Whilst there is much talk of the need to transform organisations this is often couched in the language of urgent reform. A popular phrase in local government used by Chief Executives is to refer to the organisations financial situation as a “burning platform” and then proceed to outline a number of painful and unpopular measures that are so essential and so urgent they must be imposed without further discussion or consultation.
As business leaders identify what the new normal post pandemic will require there is a similar sense of we must act and we must act quickly. The result may be a very different organisation but this is not how organisations are transformed. To transform an organisation you must take employees with you, therefore you must discuss, explain , consult, negotiate and make compromises. This is not a quick process. However if successful if will be ingrained in the culture, not superficial , it will be resilient and not revert at the first serious setback.
If you want an inspiring example of transformation and an alternative to those rather dry articles in the Harvard Business Review then watch the 2012 Spielberg film Lincoln. President Lincoln’s transformational leadership at a time of great social turmoil has relevance not just for today’s political leaders but for those responsible for transforming organisations.

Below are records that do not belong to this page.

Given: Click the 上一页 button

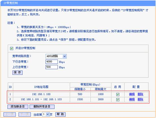Looking at the screenshot, I should pos(10,114).
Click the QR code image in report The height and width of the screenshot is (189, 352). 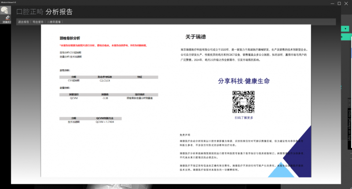[x=243, y=101]
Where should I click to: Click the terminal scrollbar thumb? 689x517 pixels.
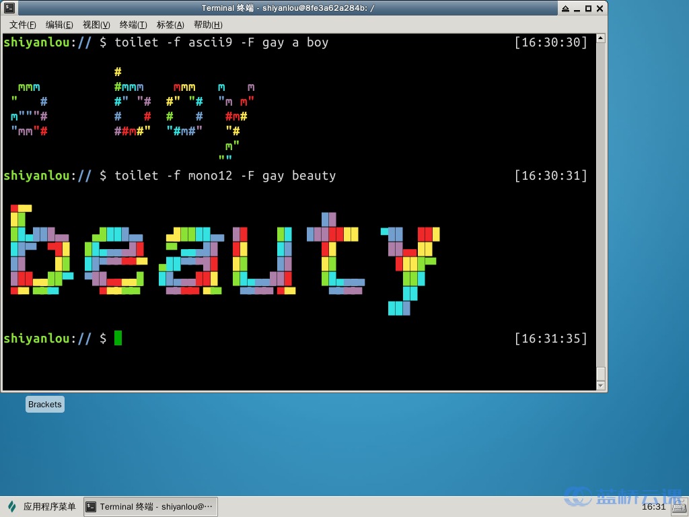click(x=601, y=374)
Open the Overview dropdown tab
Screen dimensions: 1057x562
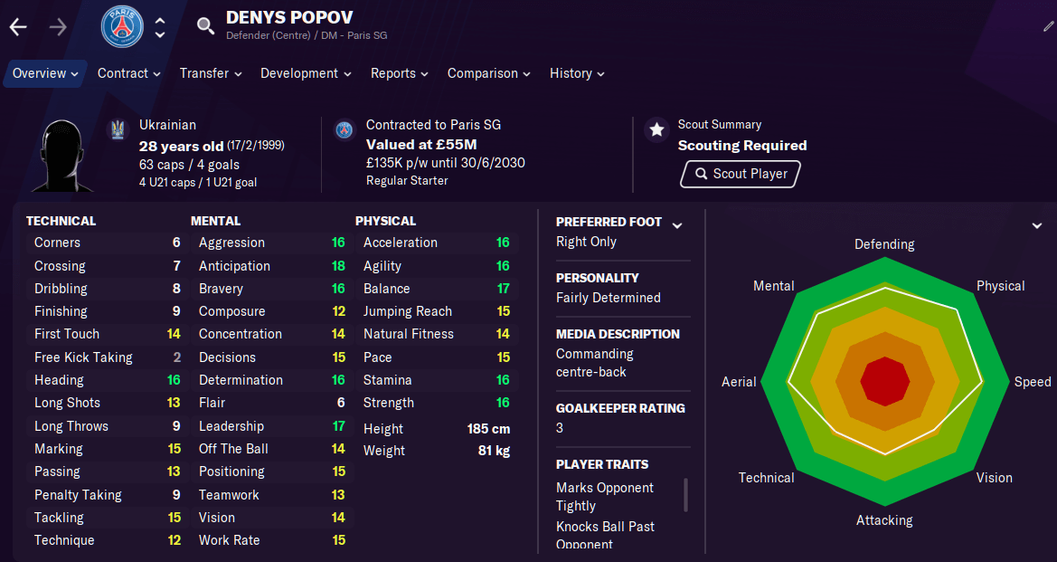click(46, 73)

His leadership was based around a slow, deliberate, incremental transformation, a tactical approach which involved pushing the agenda forward when the timing was right and then pouncing on the opportunity. He aimed to take people with him so placed great emphases on communication, his vision and clear set of values inspired people, his willingness to listen and admit mistakes meant he was trusted and he was decisive.
If you want to change an organisation, restructure, reorganise, introduce new working practises and invest in the latest technology. If you want to transform an organisation change its culture!